“Surrogates,” which opens today, tells the story of a world lost in its own vanity and anxiety. Part murder mystery, part actioner, and part genuine science fiction, the film explores some interesting places, but also hobbles along in some spots.
The film opens with a prologue/credit sequence explaining the birth of true remote cybernetic control and its slow effect on the world over a fourteen year span. When the story proper begins, most people have bought a remote robot called a surrogate (occasionally shortened to “Surry”), machines that tend to be idealized, powerful versions of their human controllers. A Surrogate is locked to the brain patterns of the controller and cannot be shared. People against the use of the machines have been herded into semi-autonomous agrarian zones across the country. They are led by the Prophet (Ving Rhames), and hope to convince the rest of humanity to reject the Surrogates.
Strickland is killed by the Prophet’s men and the Prophet takes possession of the weapon, but there is more to all of this, as we discover that there is one single mind pulling all the strings.
The film is full of interesting ideas, including the central concept of Surrogacy itself. Like last month’s “Gamer,” the film takes the position that humanity’s tendencies toward vanity and self-obsession would explode into an interior world of sloth and an exterior world of plastic perfection if the means existed to enable such a scenario. The very nature of the technology would breed a world so terrifying, Greer can barely process it when forced to walk through Boston as a “meat-bag.”

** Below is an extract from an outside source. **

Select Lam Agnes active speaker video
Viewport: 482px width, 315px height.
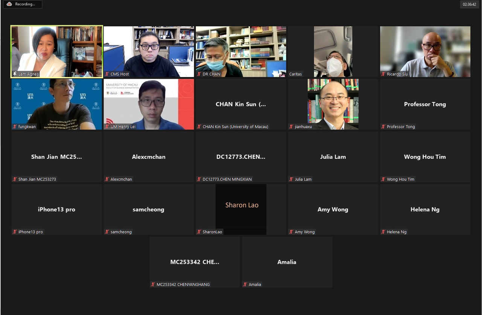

The Prophet’s Human Control Zone is a place that takes going “off the grid” quite seriously. The revulsion to Surrogates is so strong there that people reject more benign technologies in protest. Though the Prophet’s motives are ultimately suspect, the very nature of these Human Reserves is an proactive extrapolation of the premise. Visually, the greener park feel of the Reserve plays in contrast to the immaculate urban paradise of the Surrogate world.
In the midst of the murder mystery is the relationship between Greer and his wife Maggie (Rosamund Pike). When we’re introduced to them, they’re both mourning the death of their child. However, Greer chooses to confront his pain, while Maggie uses her Surrogate to hide from the loss and their old life. This is actually the most compelling thread in the film. Having lost his Surrogate during the course of his investigation into the murder, Greer attempts to get Maggie to come out of her room and, therefore, her Surry. Rather than join her husband, she retreats further into the immaculate persona of her attractive machine. Conceptually, it’s quite similar to the mood organ in Philip K. Dick’s “Do Android’s Dream of Electric Sheep.”
It also affords Willis a rare chance to demonstrate his ability to portray a range of emotions in one scene. While attempting to access his grief in a public place surrounded by other Surrogates, Greer tries to get Maggie to open up, and she actually unplugs from her robot for a time. Willis is actually quite effective in this scene. It has been a long time since he has been able to show this sort of vulnerability on screen.
Anytime the characters are in scenes that illustrate the complex issue of proxy living, the film comes to life. They are genuinely interesting glimpses into this society. Most sci-fi flicks these days skirt the issues to get to explosions and car chases. And while “Surrogates” contains these scenes as well, they seem out of place and are easily the weakest points in the film. While the helicopter crash is well executed, the surrounding material lags, particularly a short foot-chase around old shipping containers. The car chase toward the end of the film is the absolute low point for the film, containing no suspense or tension. Rather, it feels obligatory, almost as if the film feels it owes the audience this sort of scene because Bruce Willis is in the film.
There are also some faults in John Brancato and Michael Ferris’ script. One particular problem is that the identity of the true puppetmaster is loudly telegraphed early on in one scene. Most of this character’s appearances make for, unfortunately, the least deft handling of the interesting ideas in the film. Also, the Prophet appears and is dispatched from the proceedings before any real development takes place with the character. The agrarian notion is interesting, but gets very little play and the Prophet never really gets to position it.
At the same time, this is the most visually interesting film that director Jonathan Mostow has delivered to date. Cantered angles actually work here. The overall feel of the urban and Reserve areas of Boston are not heavily stylized, but offer enough odd details to convey the very crucial change in the society presented in the film. Also, Mostow delivers dramatic scenes that keep your attention. More than any of his other films, one gets the impression he cared about the ideas presented. While some parts of the film look like they were obviously shot on a backlot and the action scenes hardly sizzle, this is one of Mostow’s better films.
“Surrogates” begs to be a slower, more deliberate film. At eighty-eight minutes, it only gets to scratch the surface of its admittedly compelling ideas. Also, the very nature of the industry requires the film to lean more toward the action beats, as “science fiction” is generally only used to dress the sets of modern action movies. However, there are parts of this film to recommend. It is certainly the most detailed depiction of proxy-living audiences have yet seen on movie screens. Its core concept will make you wonder if your technology brings you closer to people or further apart, an intellectual riddle worth pondering. “Surrogates” is more thoughtful than one would expect and, while not great in its action moments, is an interesting presentation of science fiction ideas.